Material provided below:

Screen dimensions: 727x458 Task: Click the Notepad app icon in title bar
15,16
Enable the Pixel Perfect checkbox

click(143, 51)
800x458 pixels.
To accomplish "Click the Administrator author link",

End of Material provided.

• _Exercise requirements_:
Set down every entry again, exactly as written.

• _Output of the exercise_:
Screen dimensions: 727x458 Task: Click the Notepad app icon in title bar
15,16
Enable the Pixel Perfect checkbox

click(143, 51)
800x458 pixels.
To accomplish "Click the Administrator author link",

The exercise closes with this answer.